PENNY DREADFUL: Sunday 10PM on Showtime
Previously… on PENNY DREADFUL: In 1890s London, a mysterious set of figures exist in a world where literature’s classic horror characters are as real as Jack the Ripper and the Industrial Revolution. Sir Malcolm Murray (Timothy Dalton), a famous African explorer, is searching for his daughter Mina, who has been abducted by vampires. Among those assisting him are Mina’s friend Vanessa Ives (Eva Green), the American ex-soldier and vaudeville sharp-shooter Ethan Chandler (Josh Hartnett)–and Dr. Victor Frankenstein (Harry Treadaway), an expert in human anatomy for his own reasons.
Episode 2: The second chapter of John Logan’s 8-hour script introduces a pair of additional important figures. Chandler befriends a consumptive Irish prostitute named Brona Croft (Billie Piper, from Diary of a Call Girl), one of whose clients is the ageless libertine Dorian Gray (Reeve Carney), who is excited by her disease. Acting honors for the hour, though, go without question to Eva Green, who puts on a spectacular one-woman show at the episode’s centerpiece, a seance held by the medium Madame Kali (Helen McCrory), at the home of Egyptologist Ferdinand Lyle (Simon Russell Beale), who’s helping Murray with hieroglyphic inscriptions found on the flesh of a dead vampire. In the course of the lengthy seance sequence, Green’s Vanessa is seemingly possessed by the spirits of an Egyptian goddess and both of Murray’s children, who bear terrible secrets about their father. It’s a virtuoso piece of work and a reminder of how rarely Hollywood has found proper use for Green’s special talents.
Unusually for its genre these days, Penny Dreadful is as interested in atmosphere and character development as in rushing through plot twists, and only late in Hour 2 do we start to get a picture of what the series mythology is going to be about. (Bad things would happen if the vampire/Egyptian god who has Minna got together with the goddess hitching a ride with Vanessa.) Instead, the hour took time not just for the seance, but for an extended sequence in which Frankenstein book his surprisingly presentable creature, whom he’s named Proteus (Alex Price) for his first walk through the streets of London–although by the episode’s end, that relationship has its own violent issues.
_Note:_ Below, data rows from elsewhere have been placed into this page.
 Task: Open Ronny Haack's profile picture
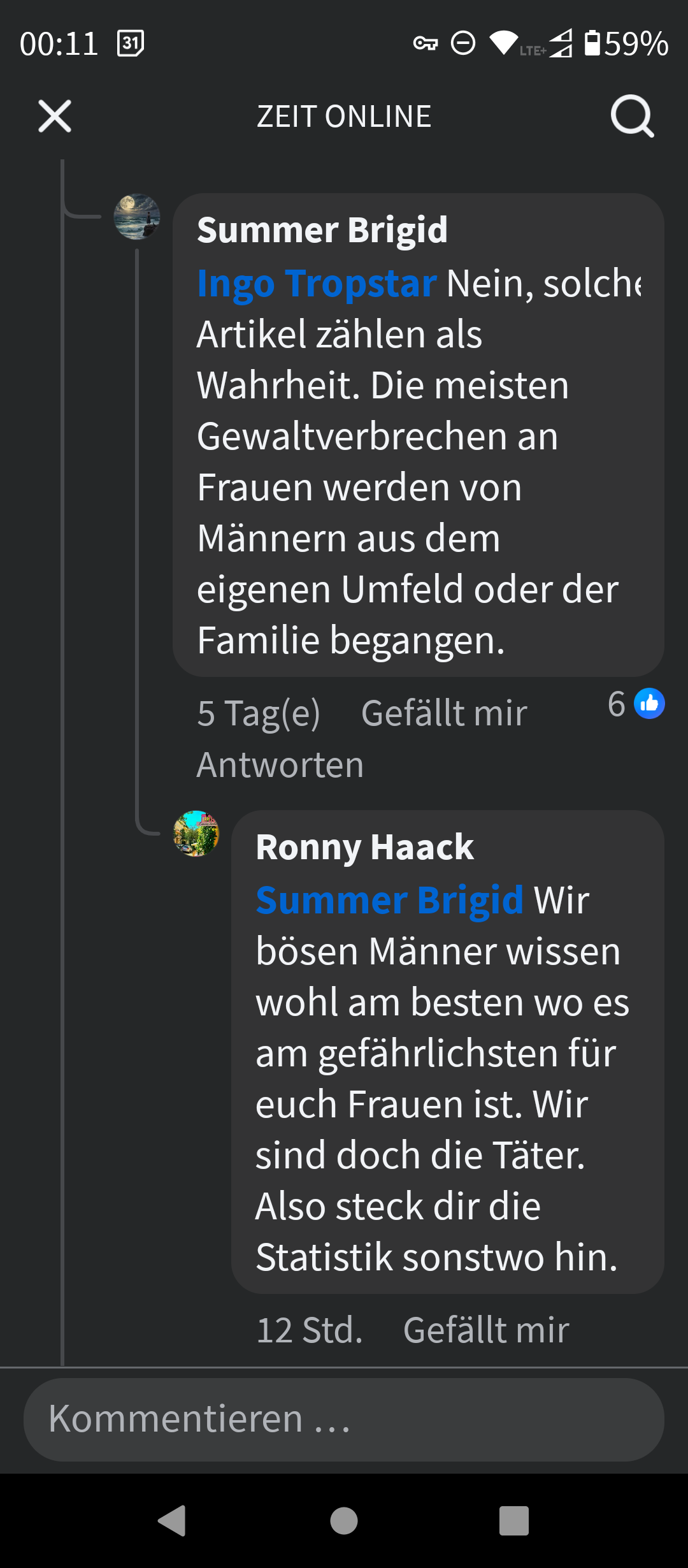pos(196,833)
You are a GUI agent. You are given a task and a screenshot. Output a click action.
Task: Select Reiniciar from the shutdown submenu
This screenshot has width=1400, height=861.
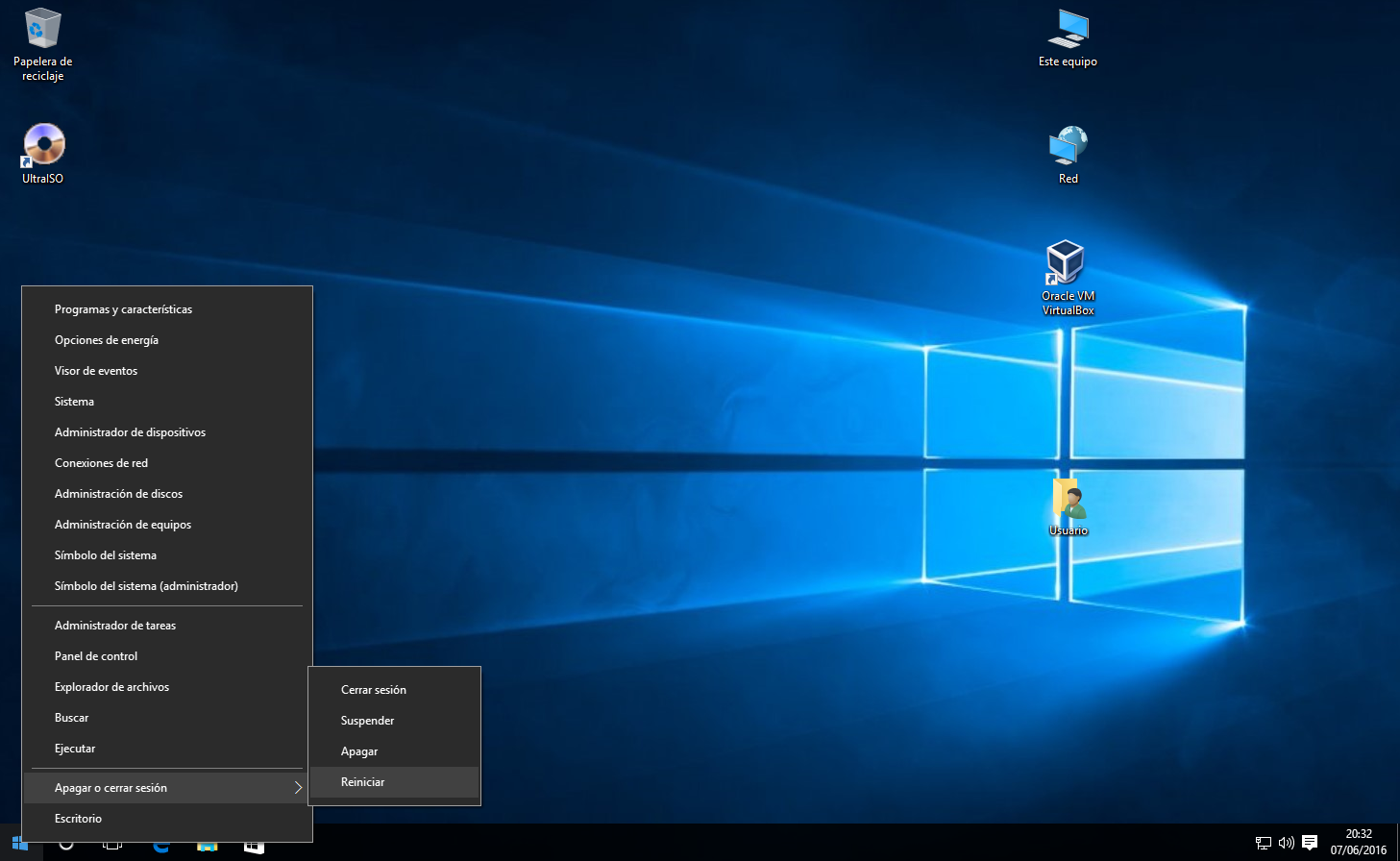click(x=362, y=781)

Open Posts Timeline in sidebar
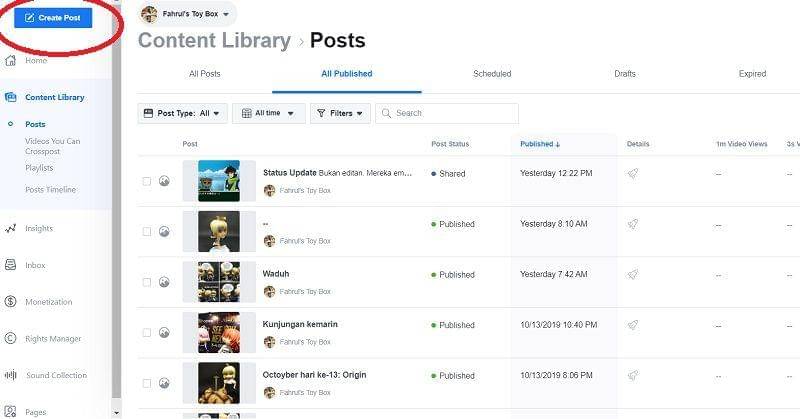[x=50, y=190]
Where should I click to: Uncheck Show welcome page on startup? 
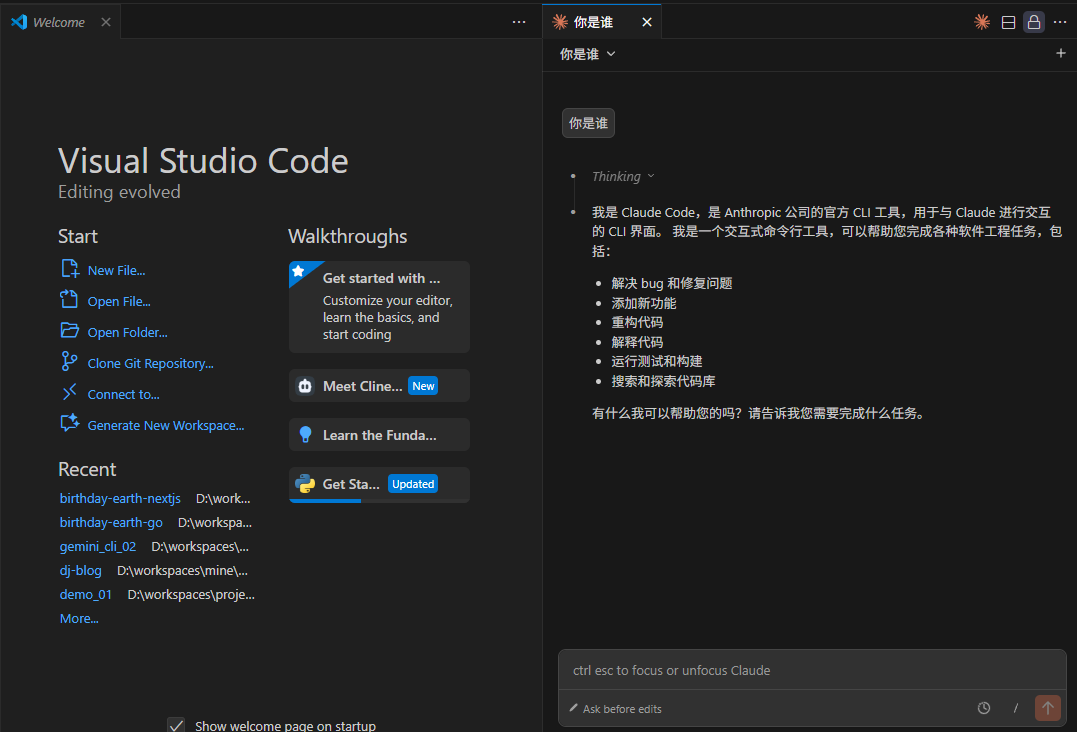[x=176, y=726]
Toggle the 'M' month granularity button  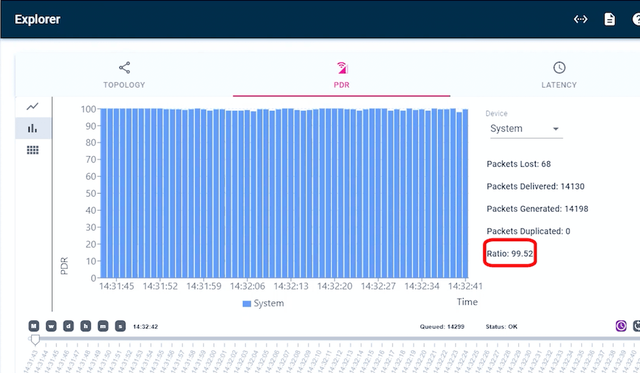coord(34,326)
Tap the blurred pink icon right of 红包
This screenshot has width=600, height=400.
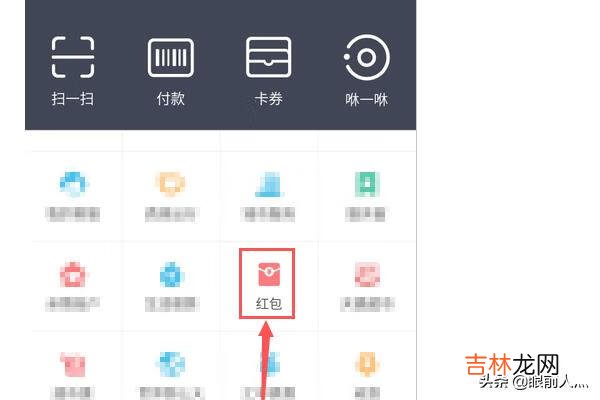pyautogui.click(x=367, y=274)
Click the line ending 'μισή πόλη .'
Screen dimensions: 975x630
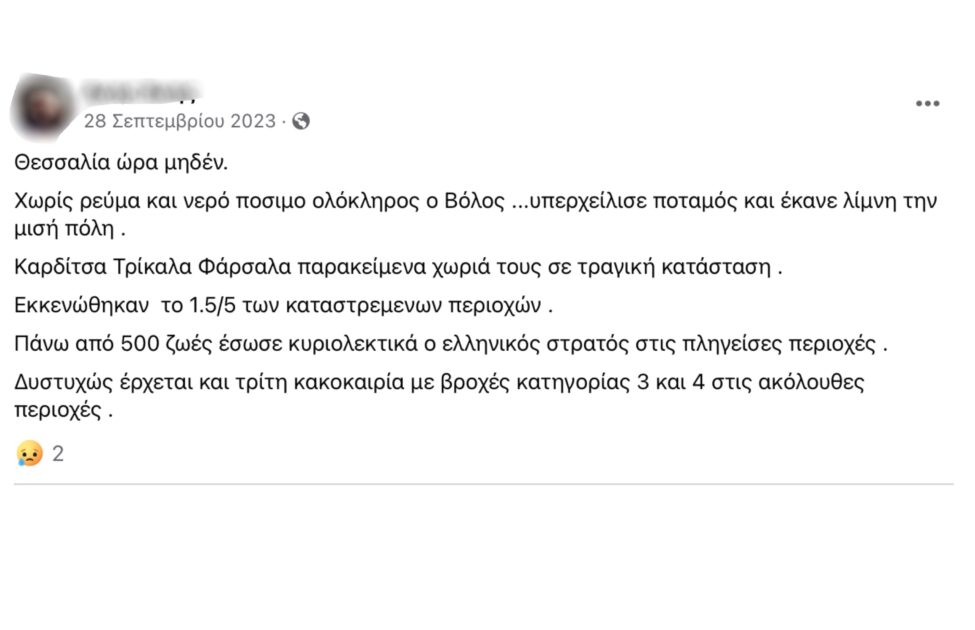pos(70,229)
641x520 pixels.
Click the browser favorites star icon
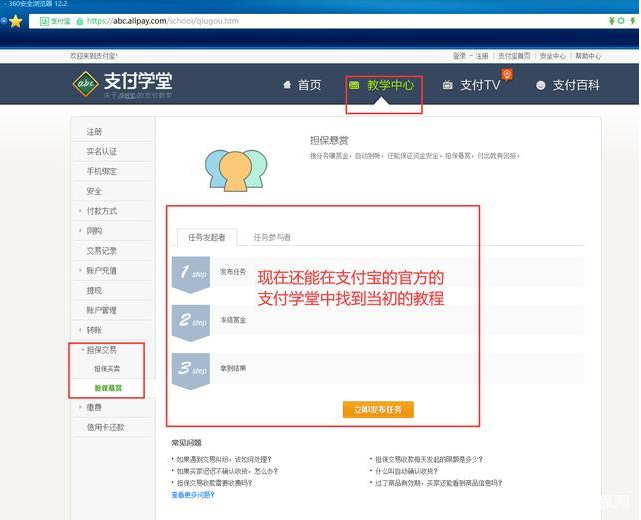[x=16, y=20]
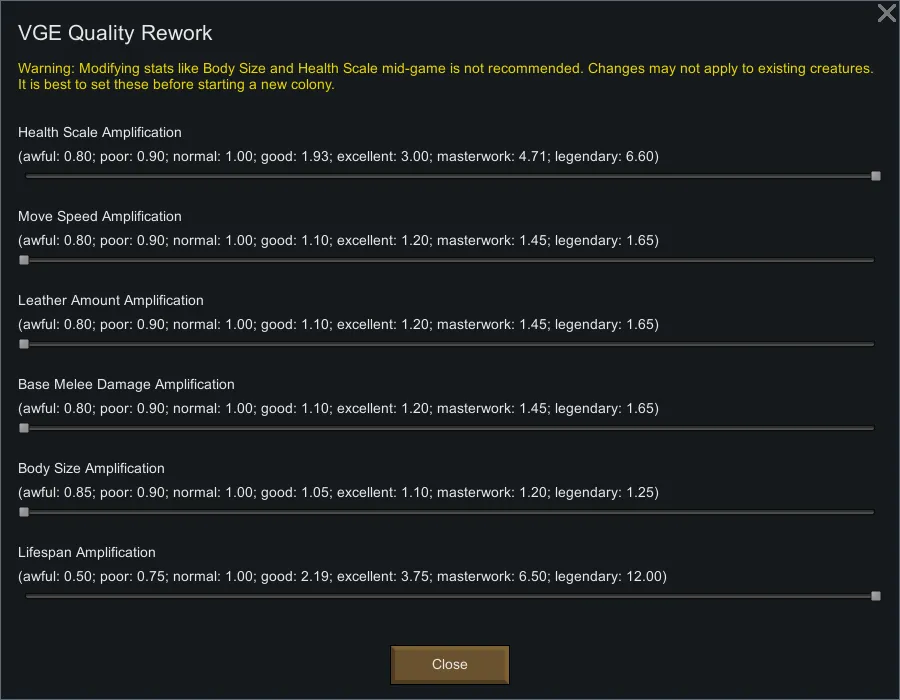Select the Lifespan Amplification quality values text
Screen dimensions: 900x700
point(342,576)
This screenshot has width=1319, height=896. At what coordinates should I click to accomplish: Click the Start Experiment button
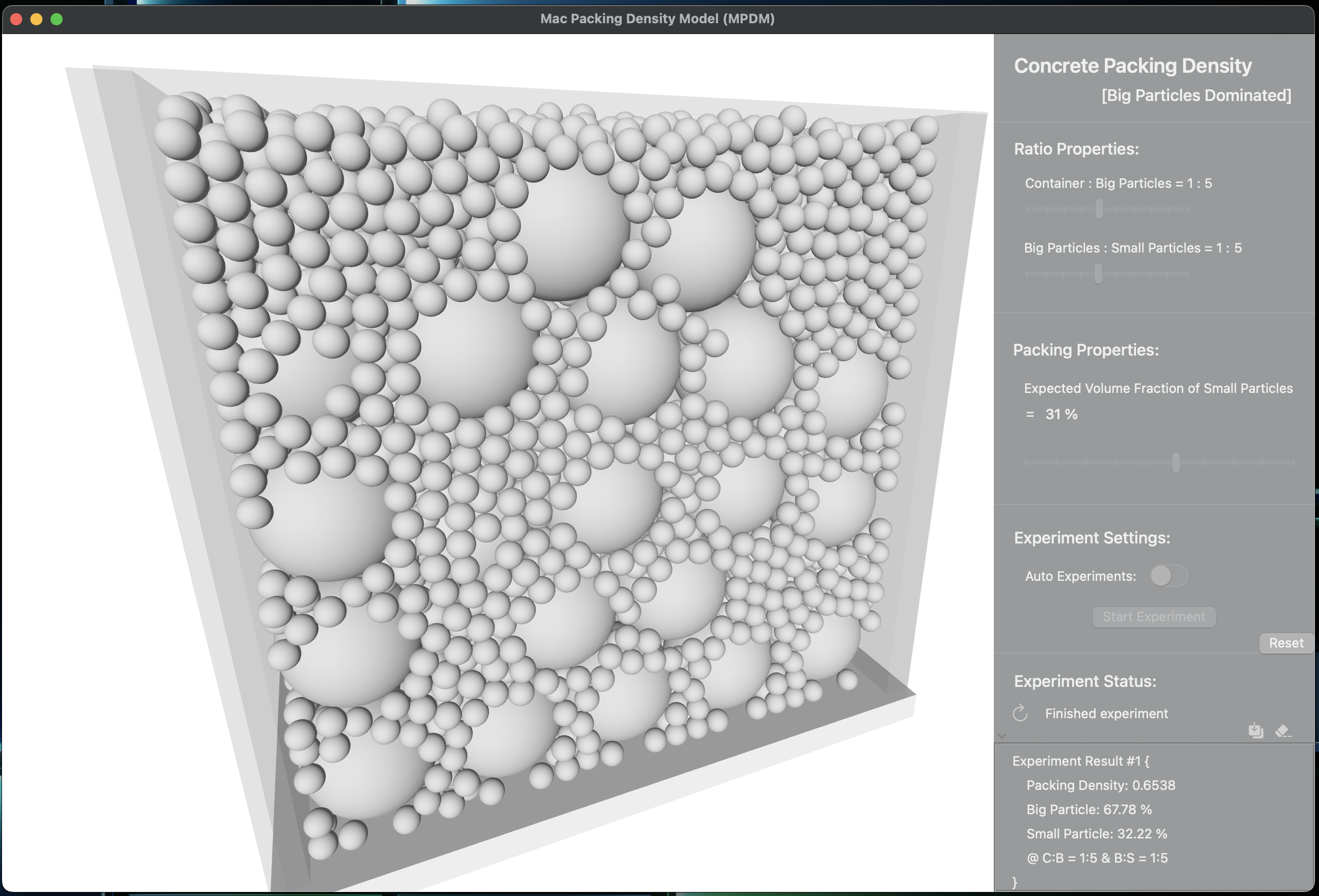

Penny Dreadful continues to be gorgeously filmed (Episode 2, like the pilot, was directed by The Orphanage‘s J. A. Bayona), with movie-quality CG recreations of 19th-century London cityscapes, and its cast treats their fantastic roles with complete conviction. While the series will eventually have to get to whatever its point will be, its characters are rich enough and its overall setting fascinating enough that there’s no need to hurry.
Considering the popularity of horror at the moment, and the resources Showtime has poured into its production and marketing, Penny Dreadful premiered to very mild ratings, even below the competing Veep on HBO. That episode, however, had been available online before the official launch date, and Showtime will hope to see the series pick up some momentum. Although the horror field is crowded on TV, Penny Dreadful is a high-quality addition.